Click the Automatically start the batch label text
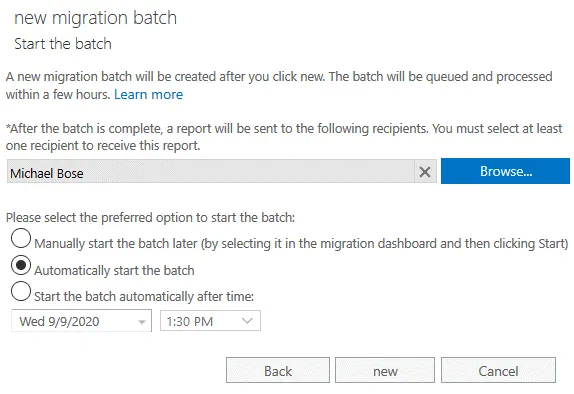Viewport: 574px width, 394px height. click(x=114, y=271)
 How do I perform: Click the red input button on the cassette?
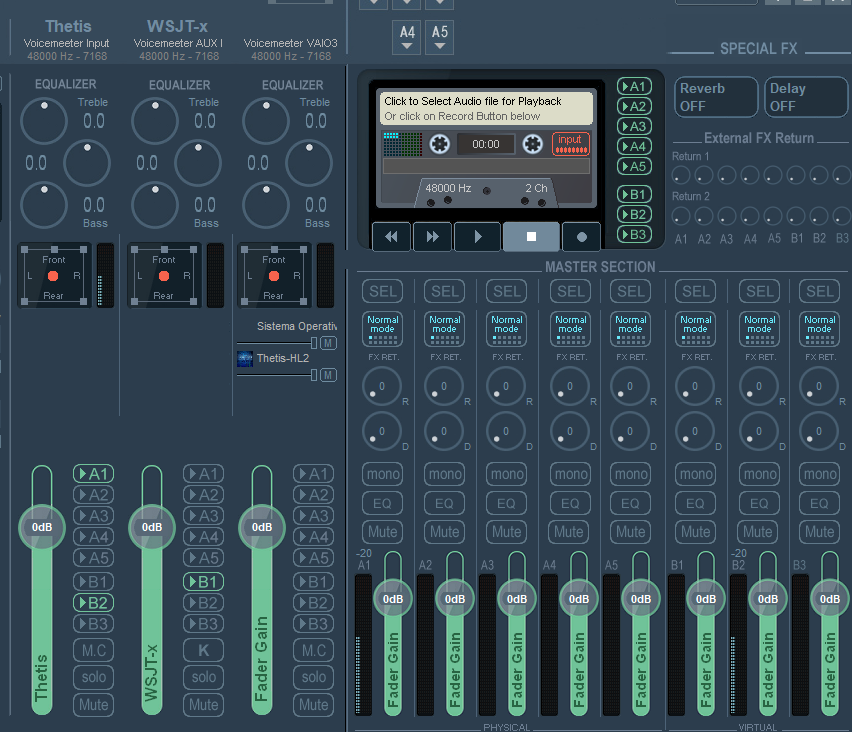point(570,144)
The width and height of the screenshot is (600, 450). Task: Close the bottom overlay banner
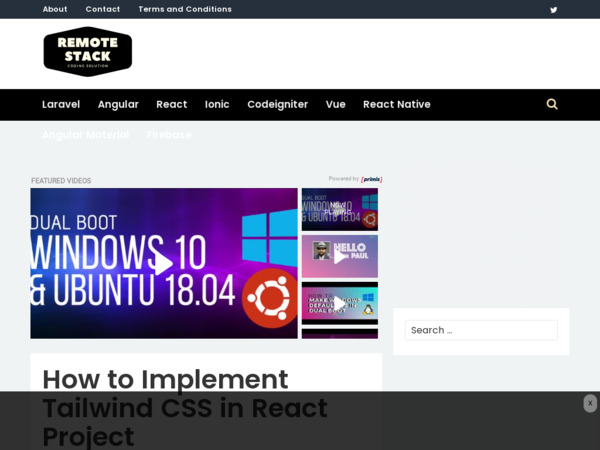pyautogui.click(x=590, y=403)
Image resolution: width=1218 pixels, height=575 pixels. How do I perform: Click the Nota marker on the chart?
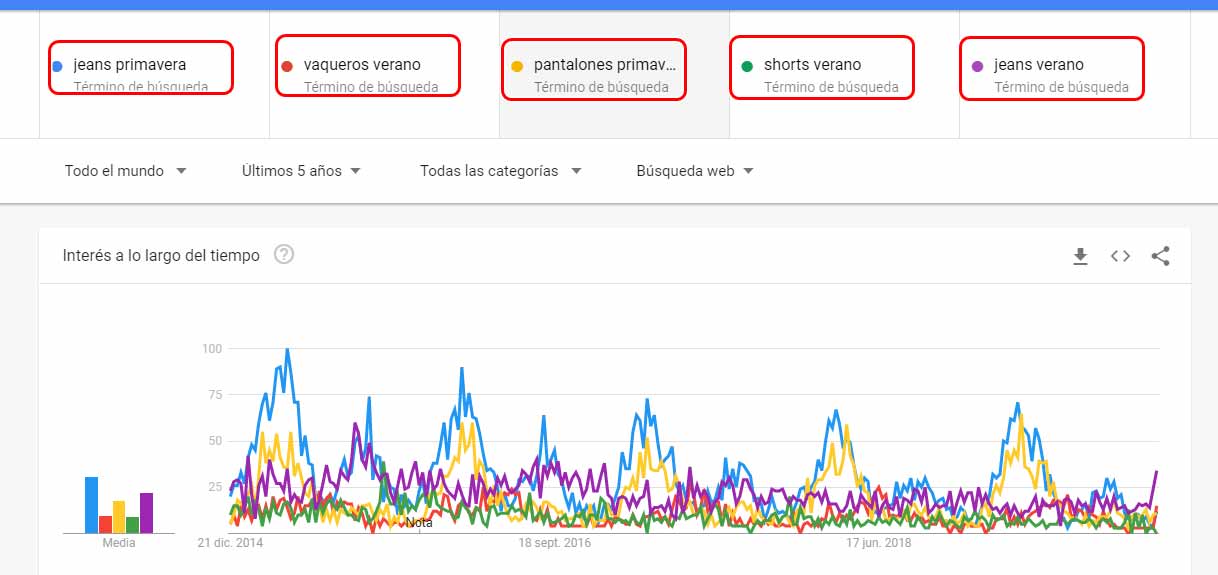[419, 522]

_ _ _ _ _ _ _

Please retype the lines from the one that contains "How do I perform: Click the red" to the final line of the records, both included, exactly as written and without any pictures.

 How do I perform: Click the red input button on the cassette?
point(570,144)
The width and height of the screenshot is (600, 450). Task: Close the bottom overlay banner
pyautogui.click(x=590, y=403)
Image resolution: width=1218 pixels, height=575 pixels. How do I perform: Click the Nota marker on the chart?
[419, 522]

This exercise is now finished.